AMD Data Centre and Embedded Solutions Business Group senior vice president Forrest Norrod said:  “No two customers are the same in HPC, and AMD is providing a path to today’s most advanced technologies and capabilities that are critical to support their HPC work, from small clusters on premise, to virtual machines in the cloud, all the way to exascale supercomputers.
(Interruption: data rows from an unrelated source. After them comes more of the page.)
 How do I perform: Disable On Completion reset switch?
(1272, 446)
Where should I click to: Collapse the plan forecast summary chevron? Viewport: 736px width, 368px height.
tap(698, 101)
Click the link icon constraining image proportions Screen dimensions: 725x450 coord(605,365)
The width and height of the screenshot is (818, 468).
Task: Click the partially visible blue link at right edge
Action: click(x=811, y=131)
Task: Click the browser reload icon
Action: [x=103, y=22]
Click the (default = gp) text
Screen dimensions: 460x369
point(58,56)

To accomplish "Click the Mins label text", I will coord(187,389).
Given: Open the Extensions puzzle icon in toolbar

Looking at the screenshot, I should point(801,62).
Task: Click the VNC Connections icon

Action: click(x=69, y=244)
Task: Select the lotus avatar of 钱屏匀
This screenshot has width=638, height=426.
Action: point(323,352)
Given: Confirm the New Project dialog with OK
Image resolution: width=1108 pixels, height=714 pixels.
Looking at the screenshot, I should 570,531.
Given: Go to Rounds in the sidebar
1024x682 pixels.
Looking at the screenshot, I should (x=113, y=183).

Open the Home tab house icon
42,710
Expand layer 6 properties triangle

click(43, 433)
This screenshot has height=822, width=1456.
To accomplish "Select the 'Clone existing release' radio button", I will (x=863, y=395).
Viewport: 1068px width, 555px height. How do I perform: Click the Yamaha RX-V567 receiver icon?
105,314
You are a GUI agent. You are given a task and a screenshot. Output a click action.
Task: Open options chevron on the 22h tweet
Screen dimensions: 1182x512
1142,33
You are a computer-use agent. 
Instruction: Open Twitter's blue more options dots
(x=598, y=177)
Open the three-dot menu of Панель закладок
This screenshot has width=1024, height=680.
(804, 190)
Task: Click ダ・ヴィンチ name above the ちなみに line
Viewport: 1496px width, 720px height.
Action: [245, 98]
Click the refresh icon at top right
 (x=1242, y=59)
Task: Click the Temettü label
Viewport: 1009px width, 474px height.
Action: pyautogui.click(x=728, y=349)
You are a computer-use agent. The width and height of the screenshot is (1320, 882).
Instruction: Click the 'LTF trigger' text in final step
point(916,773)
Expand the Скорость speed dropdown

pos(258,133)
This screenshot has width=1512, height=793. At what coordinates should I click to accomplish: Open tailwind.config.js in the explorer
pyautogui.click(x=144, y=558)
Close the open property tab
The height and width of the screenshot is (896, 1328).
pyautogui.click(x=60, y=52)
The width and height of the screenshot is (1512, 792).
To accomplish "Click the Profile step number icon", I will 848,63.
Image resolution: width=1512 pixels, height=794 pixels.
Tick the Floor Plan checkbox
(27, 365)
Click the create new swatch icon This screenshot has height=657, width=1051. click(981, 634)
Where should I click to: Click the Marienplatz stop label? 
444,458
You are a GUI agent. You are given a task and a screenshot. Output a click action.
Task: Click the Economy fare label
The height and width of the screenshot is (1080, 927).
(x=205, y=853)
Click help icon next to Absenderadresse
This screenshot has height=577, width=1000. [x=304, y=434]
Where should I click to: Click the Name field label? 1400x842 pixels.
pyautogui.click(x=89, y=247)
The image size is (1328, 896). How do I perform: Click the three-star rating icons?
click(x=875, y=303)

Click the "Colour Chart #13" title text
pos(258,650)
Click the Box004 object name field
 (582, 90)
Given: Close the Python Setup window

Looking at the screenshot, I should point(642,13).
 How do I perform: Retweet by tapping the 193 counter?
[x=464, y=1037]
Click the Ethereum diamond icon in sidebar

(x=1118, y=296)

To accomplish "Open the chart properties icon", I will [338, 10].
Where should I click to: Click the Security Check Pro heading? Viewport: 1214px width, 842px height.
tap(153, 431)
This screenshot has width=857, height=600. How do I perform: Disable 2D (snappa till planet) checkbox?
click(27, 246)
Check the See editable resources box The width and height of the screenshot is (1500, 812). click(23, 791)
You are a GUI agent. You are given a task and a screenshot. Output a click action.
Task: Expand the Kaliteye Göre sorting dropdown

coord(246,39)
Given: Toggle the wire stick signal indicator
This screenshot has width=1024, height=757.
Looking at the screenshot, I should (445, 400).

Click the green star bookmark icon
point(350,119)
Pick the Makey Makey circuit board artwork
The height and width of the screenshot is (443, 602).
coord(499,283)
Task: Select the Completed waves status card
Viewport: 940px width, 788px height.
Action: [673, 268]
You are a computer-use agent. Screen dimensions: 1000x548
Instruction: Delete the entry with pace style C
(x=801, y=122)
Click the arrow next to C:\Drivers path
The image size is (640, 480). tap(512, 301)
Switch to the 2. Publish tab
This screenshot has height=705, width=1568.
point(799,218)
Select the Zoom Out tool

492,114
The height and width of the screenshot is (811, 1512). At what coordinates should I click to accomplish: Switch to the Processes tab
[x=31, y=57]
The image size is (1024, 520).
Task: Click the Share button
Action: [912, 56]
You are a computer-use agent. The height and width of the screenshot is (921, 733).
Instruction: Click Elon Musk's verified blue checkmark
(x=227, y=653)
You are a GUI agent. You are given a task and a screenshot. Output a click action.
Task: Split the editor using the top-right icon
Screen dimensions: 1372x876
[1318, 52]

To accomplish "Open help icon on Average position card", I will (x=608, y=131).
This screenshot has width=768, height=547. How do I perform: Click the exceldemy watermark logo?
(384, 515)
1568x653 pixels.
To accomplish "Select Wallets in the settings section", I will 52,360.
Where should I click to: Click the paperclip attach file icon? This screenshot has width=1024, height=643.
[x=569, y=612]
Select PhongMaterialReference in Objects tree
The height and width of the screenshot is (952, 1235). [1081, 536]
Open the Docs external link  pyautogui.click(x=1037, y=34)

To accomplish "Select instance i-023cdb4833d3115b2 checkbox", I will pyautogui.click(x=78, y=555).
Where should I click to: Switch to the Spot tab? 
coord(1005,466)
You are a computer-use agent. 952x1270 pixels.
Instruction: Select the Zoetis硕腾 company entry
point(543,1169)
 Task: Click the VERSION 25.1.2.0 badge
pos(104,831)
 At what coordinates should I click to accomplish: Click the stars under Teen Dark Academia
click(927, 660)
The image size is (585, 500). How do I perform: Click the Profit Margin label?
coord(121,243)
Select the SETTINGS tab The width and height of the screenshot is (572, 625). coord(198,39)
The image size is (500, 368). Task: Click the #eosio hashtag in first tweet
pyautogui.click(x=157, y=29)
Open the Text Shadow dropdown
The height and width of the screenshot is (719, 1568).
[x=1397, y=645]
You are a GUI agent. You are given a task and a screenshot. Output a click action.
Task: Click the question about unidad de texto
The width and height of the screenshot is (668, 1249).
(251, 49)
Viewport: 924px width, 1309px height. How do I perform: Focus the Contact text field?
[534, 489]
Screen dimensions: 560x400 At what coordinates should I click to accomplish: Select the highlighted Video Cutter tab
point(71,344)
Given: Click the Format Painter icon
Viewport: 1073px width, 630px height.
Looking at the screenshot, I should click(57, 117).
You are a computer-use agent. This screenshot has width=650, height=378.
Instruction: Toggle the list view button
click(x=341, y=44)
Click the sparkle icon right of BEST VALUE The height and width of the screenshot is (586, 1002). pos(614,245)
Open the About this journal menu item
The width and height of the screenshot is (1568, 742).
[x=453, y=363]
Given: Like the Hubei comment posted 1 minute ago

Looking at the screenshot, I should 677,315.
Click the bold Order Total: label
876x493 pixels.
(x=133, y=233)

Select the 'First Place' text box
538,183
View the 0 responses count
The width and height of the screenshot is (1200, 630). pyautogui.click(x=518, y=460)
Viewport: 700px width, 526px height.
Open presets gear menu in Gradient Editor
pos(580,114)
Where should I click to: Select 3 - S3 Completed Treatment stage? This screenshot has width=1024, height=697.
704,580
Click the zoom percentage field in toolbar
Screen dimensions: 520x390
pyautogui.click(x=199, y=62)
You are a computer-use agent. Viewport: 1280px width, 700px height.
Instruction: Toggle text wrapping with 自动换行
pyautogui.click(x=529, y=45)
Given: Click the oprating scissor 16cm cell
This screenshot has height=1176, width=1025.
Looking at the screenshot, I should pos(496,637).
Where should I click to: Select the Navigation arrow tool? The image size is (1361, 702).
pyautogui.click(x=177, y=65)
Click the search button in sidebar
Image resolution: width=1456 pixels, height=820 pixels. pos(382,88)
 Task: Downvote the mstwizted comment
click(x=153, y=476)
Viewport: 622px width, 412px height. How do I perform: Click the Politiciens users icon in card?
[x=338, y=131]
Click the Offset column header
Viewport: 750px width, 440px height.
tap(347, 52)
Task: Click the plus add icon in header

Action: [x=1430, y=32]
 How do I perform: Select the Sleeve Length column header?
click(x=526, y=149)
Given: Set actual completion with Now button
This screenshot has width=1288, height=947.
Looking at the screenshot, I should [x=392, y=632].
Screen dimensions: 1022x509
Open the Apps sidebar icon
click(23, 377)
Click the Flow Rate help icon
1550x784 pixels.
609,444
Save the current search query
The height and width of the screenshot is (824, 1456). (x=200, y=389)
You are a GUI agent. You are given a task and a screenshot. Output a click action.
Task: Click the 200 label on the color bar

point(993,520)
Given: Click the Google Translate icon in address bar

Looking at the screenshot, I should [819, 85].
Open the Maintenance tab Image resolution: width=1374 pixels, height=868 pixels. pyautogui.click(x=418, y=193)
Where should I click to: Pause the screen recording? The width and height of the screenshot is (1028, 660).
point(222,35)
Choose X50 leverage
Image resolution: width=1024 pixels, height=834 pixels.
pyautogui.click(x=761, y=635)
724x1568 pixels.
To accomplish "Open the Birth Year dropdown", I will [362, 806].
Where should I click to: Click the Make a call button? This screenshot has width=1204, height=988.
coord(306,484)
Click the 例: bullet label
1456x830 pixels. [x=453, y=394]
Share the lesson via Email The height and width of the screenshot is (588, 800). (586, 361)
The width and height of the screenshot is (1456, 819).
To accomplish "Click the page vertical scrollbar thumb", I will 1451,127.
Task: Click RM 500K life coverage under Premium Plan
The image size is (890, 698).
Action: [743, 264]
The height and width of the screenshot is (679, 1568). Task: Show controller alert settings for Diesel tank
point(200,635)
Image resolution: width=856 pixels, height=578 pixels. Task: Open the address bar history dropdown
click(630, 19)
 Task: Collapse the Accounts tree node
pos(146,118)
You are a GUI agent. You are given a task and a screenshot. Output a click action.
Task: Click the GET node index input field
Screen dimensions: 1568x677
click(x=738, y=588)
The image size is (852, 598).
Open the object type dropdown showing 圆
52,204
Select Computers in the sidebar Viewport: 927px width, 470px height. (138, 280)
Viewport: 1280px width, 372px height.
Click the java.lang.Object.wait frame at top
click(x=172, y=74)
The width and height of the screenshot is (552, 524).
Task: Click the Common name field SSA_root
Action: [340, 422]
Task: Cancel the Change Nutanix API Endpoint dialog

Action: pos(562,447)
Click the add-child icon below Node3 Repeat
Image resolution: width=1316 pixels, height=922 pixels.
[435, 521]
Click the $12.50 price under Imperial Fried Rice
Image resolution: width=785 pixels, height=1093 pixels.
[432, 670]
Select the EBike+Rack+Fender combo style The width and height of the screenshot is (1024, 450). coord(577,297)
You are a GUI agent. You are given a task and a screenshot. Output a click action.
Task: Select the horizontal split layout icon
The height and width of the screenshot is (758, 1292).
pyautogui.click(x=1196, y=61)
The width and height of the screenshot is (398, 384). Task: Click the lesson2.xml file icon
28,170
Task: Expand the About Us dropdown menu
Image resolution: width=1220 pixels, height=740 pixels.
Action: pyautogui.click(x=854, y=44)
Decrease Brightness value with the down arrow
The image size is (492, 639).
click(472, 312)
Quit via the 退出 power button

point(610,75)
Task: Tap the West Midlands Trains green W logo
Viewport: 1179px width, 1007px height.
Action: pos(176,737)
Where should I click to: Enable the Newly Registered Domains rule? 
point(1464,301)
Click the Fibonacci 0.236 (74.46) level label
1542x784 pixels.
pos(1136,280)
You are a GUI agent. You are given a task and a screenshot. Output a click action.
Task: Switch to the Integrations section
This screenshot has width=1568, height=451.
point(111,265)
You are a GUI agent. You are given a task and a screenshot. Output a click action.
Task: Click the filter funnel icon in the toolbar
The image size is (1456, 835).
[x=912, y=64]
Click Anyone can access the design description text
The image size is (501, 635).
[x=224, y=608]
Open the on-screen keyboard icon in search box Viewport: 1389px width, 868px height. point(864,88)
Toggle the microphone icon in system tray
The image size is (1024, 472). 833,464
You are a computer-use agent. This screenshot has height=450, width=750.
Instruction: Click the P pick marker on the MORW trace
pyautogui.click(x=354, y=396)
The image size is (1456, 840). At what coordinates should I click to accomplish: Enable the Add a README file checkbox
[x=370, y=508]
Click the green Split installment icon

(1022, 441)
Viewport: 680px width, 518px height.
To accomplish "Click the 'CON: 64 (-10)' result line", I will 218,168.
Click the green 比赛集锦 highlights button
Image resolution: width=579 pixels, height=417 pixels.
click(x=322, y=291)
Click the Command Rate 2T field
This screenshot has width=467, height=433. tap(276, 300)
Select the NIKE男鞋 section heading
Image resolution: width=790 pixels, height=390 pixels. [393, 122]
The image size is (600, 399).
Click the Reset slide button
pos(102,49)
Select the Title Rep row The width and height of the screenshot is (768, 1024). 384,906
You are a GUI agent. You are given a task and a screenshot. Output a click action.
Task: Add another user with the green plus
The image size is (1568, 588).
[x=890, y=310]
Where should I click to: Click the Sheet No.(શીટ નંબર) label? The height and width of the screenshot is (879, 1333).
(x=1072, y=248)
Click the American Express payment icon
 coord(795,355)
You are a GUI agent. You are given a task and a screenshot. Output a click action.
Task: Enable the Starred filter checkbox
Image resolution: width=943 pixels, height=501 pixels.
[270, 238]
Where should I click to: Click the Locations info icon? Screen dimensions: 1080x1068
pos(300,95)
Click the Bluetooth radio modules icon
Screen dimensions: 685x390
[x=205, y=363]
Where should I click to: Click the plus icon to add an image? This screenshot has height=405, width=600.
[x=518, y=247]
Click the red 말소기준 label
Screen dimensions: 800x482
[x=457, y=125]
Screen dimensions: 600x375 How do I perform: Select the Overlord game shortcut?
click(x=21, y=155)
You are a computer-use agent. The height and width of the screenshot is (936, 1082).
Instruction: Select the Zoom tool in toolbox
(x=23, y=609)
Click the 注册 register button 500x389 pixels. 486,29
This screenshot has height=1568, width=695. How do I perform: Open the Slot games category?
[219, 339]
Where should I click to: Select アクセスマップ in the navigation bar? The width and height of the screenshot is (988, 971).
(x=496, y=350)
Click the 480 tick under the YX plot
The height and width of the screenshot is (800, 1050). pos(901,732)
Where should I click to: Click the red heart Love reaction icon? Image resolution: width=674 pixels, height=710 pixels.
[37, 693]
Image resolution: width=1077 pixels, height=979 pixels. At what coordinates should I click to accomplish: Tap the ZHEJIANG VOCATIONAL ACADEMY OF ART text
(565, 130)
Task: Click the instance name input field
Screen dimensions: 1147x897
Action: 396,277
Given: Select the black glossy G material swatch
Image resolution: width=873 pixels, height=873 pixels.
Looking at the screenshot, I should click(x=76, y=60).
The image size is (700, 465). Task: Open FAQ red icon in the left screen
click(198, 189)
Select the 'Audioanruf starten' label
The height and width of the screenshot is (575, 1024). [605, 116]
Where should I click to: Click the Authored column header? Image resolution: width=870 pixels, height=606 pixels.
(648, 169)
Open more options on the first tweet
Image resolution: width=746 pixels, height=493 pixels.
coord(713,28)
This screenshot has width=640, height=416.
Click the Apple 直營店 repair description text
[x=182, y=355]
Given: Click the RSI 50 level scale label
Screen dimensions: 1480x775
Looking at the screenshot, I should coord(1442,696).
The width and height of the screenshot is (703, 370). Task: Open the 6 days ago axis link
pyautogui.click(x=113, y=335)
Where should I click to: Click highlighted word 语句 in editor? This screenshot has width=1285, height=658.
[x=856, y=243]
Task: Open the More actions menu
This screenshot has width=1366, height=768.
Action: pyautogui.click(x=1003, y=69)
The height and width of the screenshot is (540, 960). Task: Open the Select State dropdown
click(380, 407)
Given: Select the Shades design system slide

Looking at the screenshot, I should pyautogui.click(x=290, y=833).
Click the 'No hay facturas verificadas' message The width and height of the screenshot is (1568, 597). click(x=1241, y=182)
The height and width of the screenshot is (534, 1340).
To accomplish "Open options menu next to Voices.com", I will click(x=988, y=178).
“Combining AMD EPYC processors and Instinct accelerators with critical application software and development tools enables AMD to deliver leadership performance for HPC workloads.”

Azure is using 2nd Gen AMD EPYC processors to power its HBv2 virtual machines (VMs) for HPC workloads. These VMs offer up to 2x the performance of first-generation HB-series virtual machines[ii], can support up to 80,000 cores for MPI jobs], and take advantage of 2nd Gen AMD EPYC processors’ up to 45 per cent more memory bandwidth than comparable x86 alternatives[iv].

HBv2 VMs are used by numerous customers including The University of Illinois at Urbana-Champaign’s Beckman Institute for Advanced Science & Technology which used 86,400 cores to model a plant virus that previously required a leadership class supercomputer and the U.S. Navy which rapidly deploys and scales enhanced weather and ocean pattern predictions on demand. HBv2 powered by 2nd Gen AMD EPYC processors also provides the bulk of the CPU compute power for the OpenAI environment Microsoft announced earlier this year.

AMD said that its EPYC processors have helped HBv2 reach new cloud HPC milestones, such as a new record for Cloud MPI scaling results with NAMD, Top 20 results on the Graph500, and the first 1 terabyte/sec cloud HPC parallel filesystem. Across these and other application benchmarks, HBv2 is delivering 12x higher scaling than found elsewhere on the public cloud.

Adding on to its existing HBv2 HPC virtual machine powered by 2nd Gen AMD EPYC processors, Azure announced it will utilize next generation AMD EPYC processors, codenamed ‘Milan’, for future HB-series VM products for HPC.